━━━ Page extract

# Taking photos



## Dario (Aug 4, 2005)

I have an older Panasonic LC40 digital camera
(see http://www.steves-digicams.com/2002_reviews/lumix_lc40.html#specs for specs if you wish)

It has the following resolution choices.

2240 x 1680 (4 MP)
1600 x 1200 (2 MP)
1120 x 840 (1 MP)
640 x 480 (1/3 MP)

For pen photography (to meet the file size limit here)...which resolutionn would you recommend?  

FYI, I am leaning towards 1120 x 840 (1 MP) right now.

At first I thought the higher the better.   My tests seems to indicate otherwise.  Cropping and compressing photos seems to produce poor quality than photos taken at almost the right size (for posting).

I am using JASC Paint Shop Pro Ver. 6 for photo editing.

Am I doing wrong, using wrong software, or is my test right?

Thank you,


----------



## Doghouse (Aug 4, 2005)

Photograph at the highest always.  Then crop / reduce / increase compression to meet the requirements.  You can always remove, you can not add to what is not there.


----------



## vick (Aug 4, 2005)

Just as a note I have found that when your resize(reduce) some photo editing software does a lousy job which causes the picture to look bad.  Pay particuliar attention to this step and if it is an issue try different software.


----------



## JimGo (Aug 4, 2005)

I agree with John (Doghouse).  There are a lot of freeware and inexpesive programs that will do the image reduction/cropping, but you do have to be careful, as Mike said.  I use Microsoft's Digital Image Pro version 7.  The user interface is rather simplistic, but it does a lot of neat stuff, and isn't too expensive.  

Are you cropping first, or compressing the image first?  I always crop first, then resize the image (scale it) to the size I need.


----------



## Fangar (Aug 9, 2005)

Dario,

I use a 5MP Olympus.  Most of the time I shoot on the highest resolution in .jpg mode which results in a 1.5 MB file size or so.  You should be able to get that file size down below about 70 kb when resized to 640x480 and compressed only slightly.  All of my photos posted here and for my web page are sized with Image Expert.  A free program that comes with many digital cameras now days.  Very simple.  Some free programs have to be adjusted just right as the compression will cause issues.

━━━━━━
━━━ Excerpted records

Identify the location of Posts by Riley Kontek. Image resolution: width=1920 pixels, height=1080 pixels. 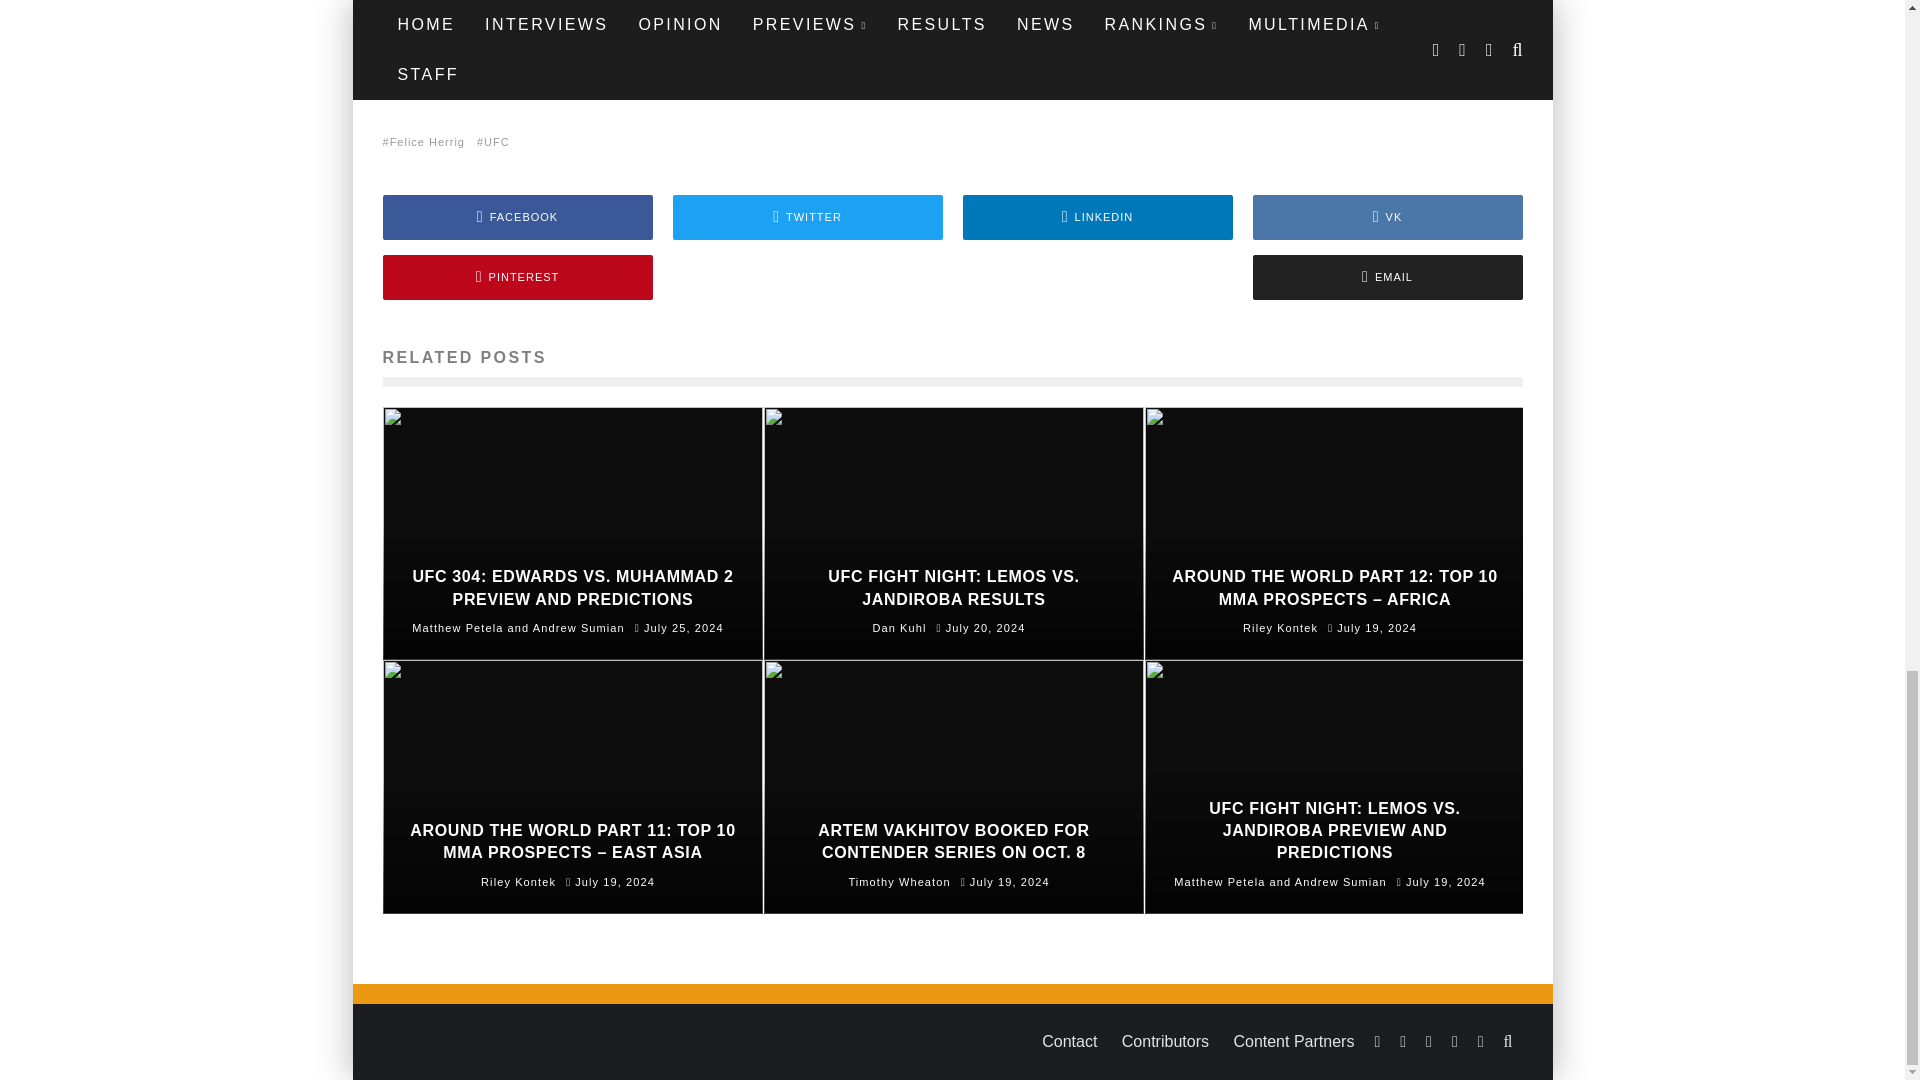
(518, 881). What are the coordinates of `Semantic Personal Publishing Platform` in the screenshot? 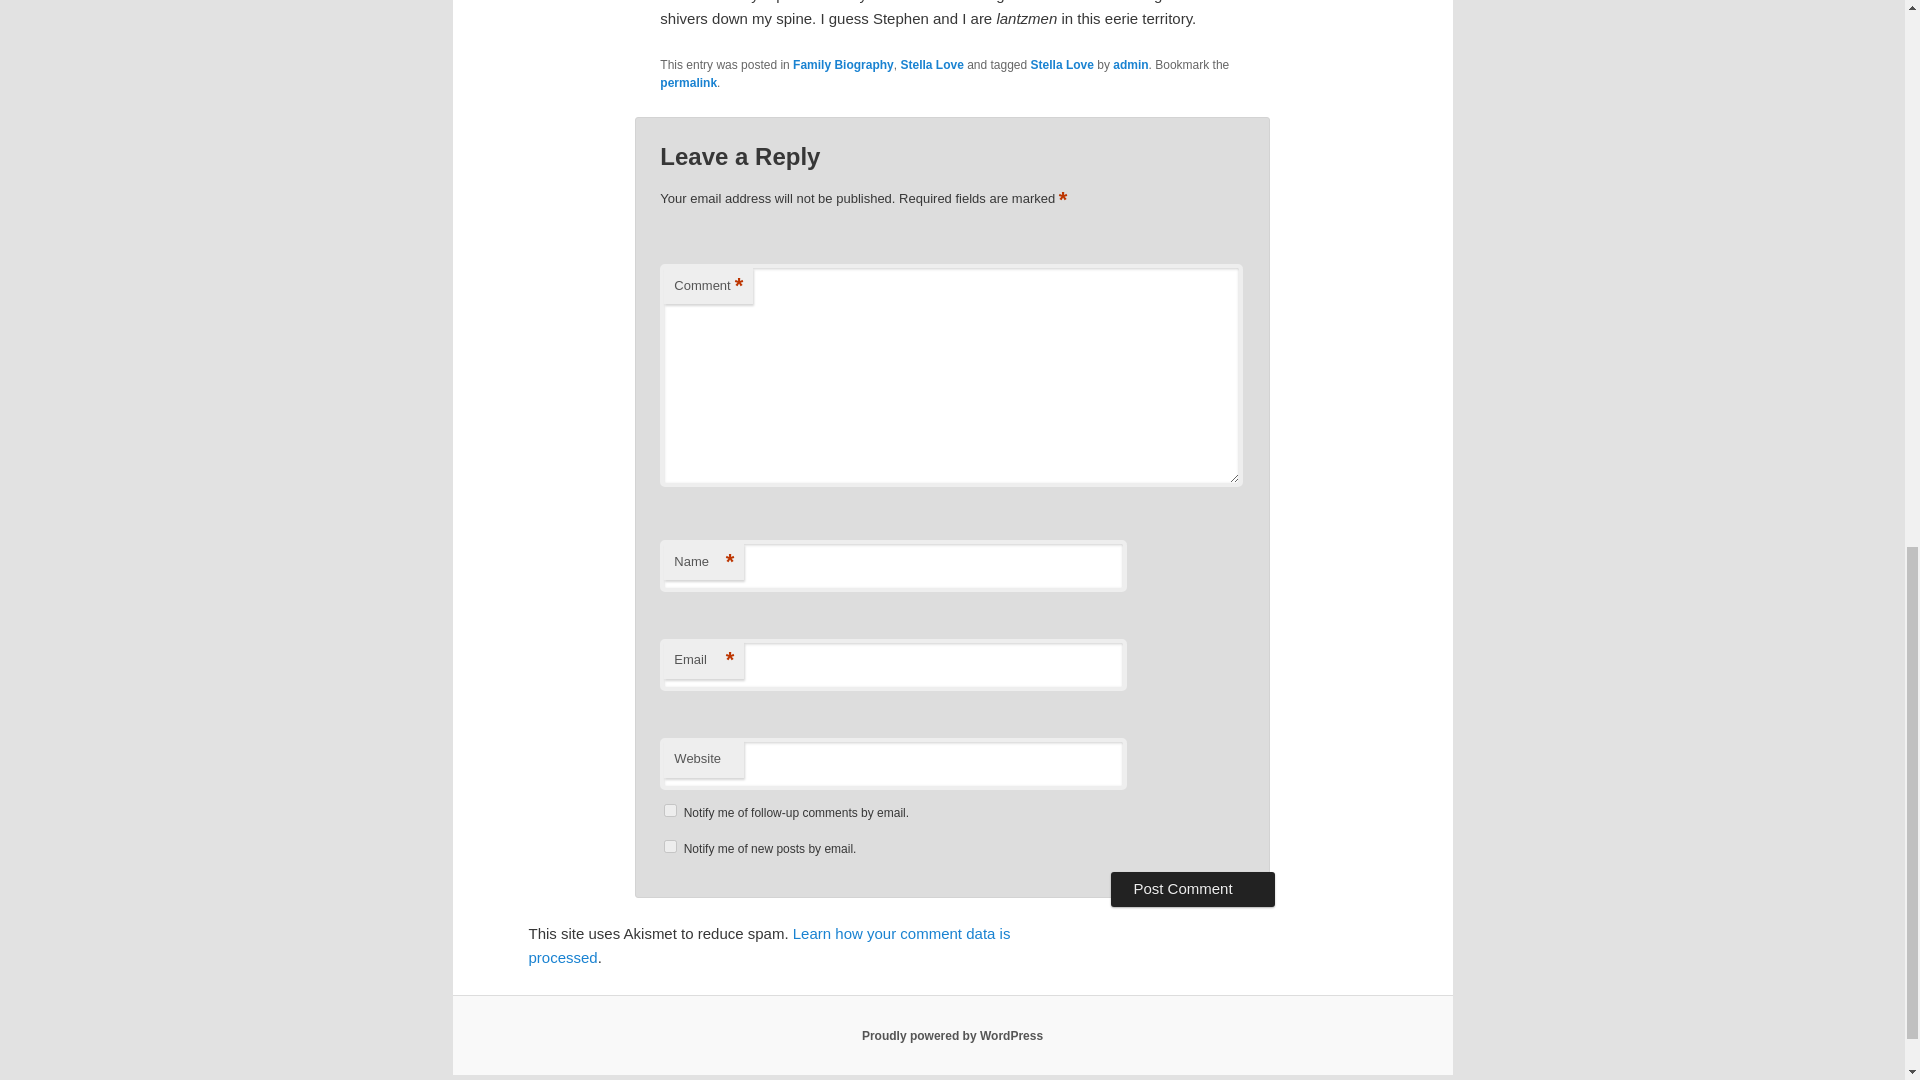 It's located at (952, 1036). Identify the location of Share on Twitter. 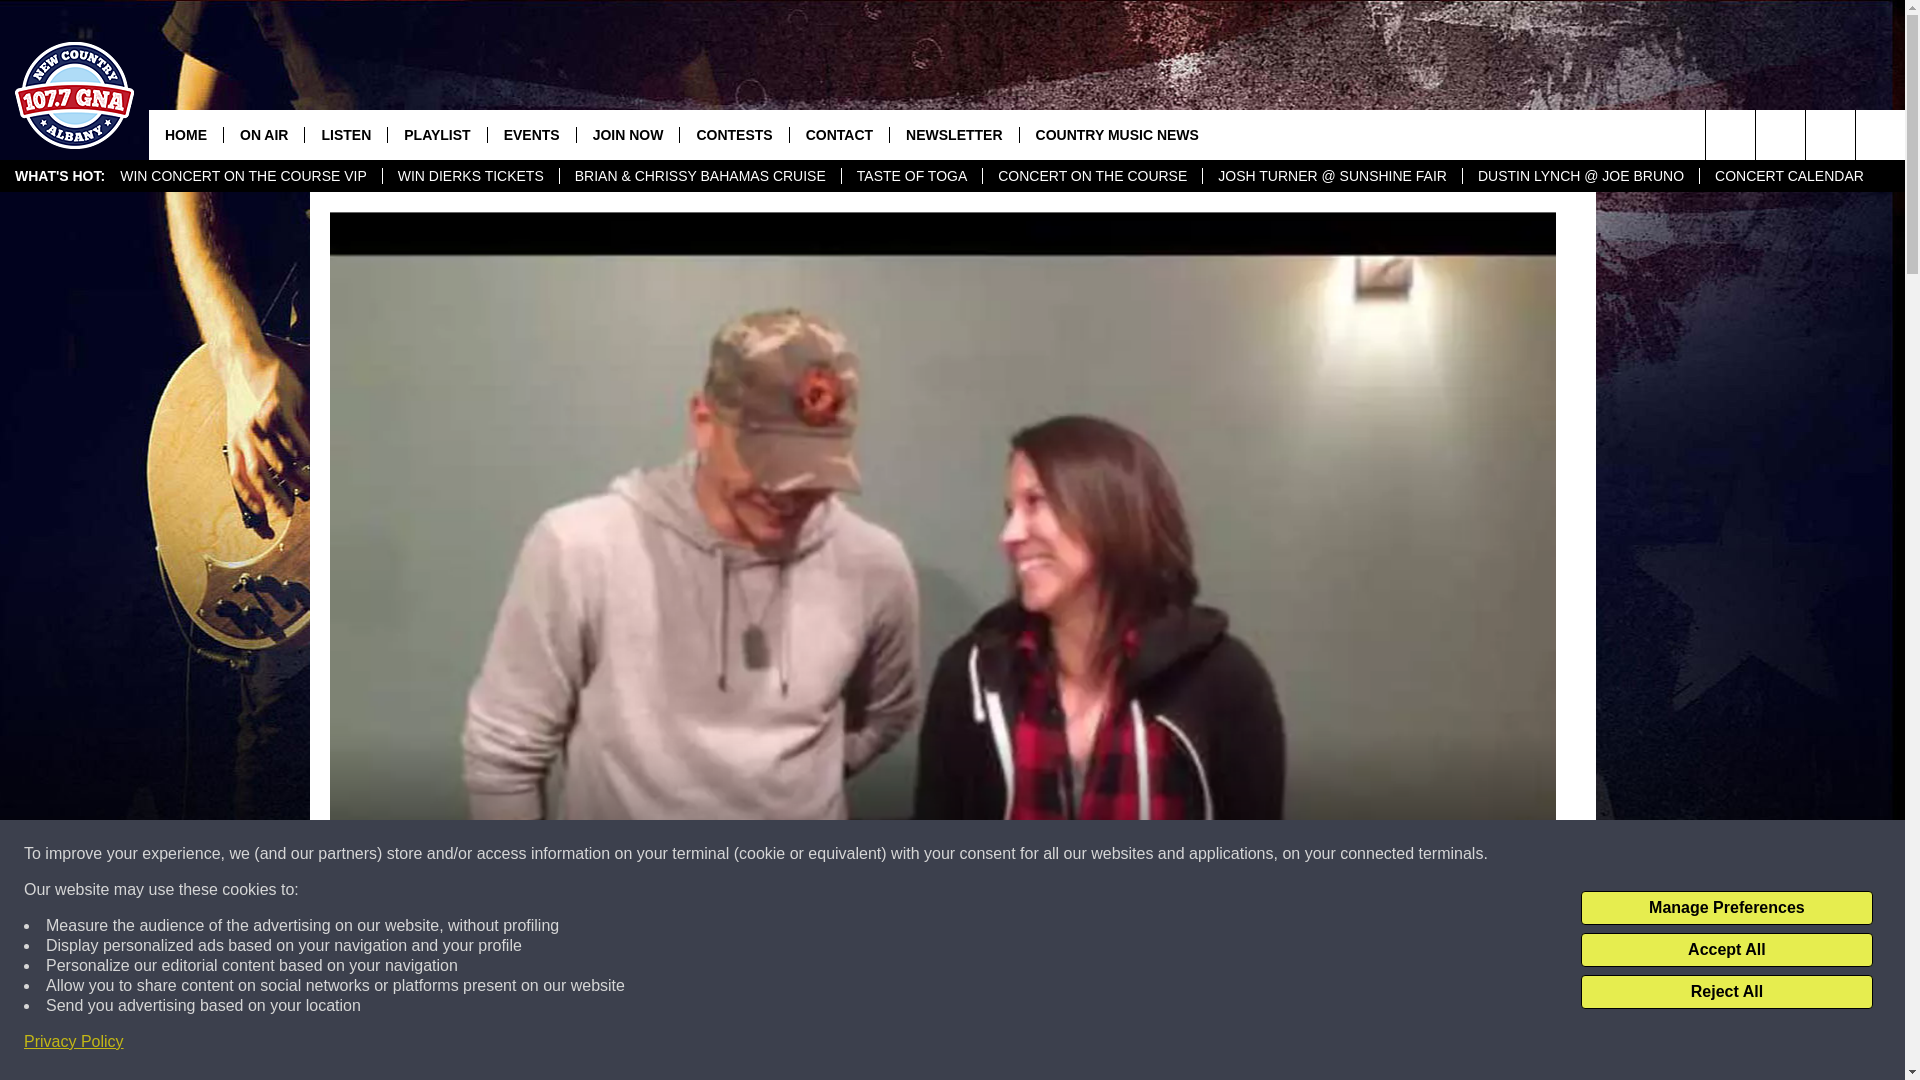
(1202, 1044).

━━━━━━

▶ _Goals_
1. List every resolution choice that the camera resolution thread gives for the Panasonic LC40.
2. Write the next part of the camera resolution thread, starting after its final sentence.
The rows are separate material, apart from the camera resolution thread.

▶ _Per-task answers_
1.
2240 x 1680 (4 MP)
1600 x 1200 (2 MP)
1120 x 840 (1 MP)
640 x 480 (1/3 MP)

2.
I asked a while back, but if you take a photo in full resolution with that camera, email it to me.  I will adjust it and send it back to you, to show you how the proper program can make all the difference.  

Cheers,

James


----------



## Dario (Aug 9, 2005)

Thanks James

I'll take you on this offer one day []

One question...you said full resolution...I can take photos at TIFF mode (raw) which is massive file size wise.  Is that what you mean?


----------



## Fangar (Aug 10, 2005)

Dario,

By full resolution, I meant a full photo as if comes out of  your camera.  The best resolution JPEG would be good.  TIFF is great for some stuff, but like you said will result in a very large file size.  I think for the pens, it is not really necessary, as they have to be compressed for viwing anyway.  Essentially, the difference between a full resolution TIFF and JPEG is th compression.  

Let me know when you have one.

James


----------



## dubdrvrkev (Aug 10, 2005)

I use an old Sony 1.3 MP and shoot normally at 1200x 960(?). I use adobe photoshop for all of my cropping and resizing, which does a great job. After cropping I resize to about 600 pixels wide and I can usually use 100% quality.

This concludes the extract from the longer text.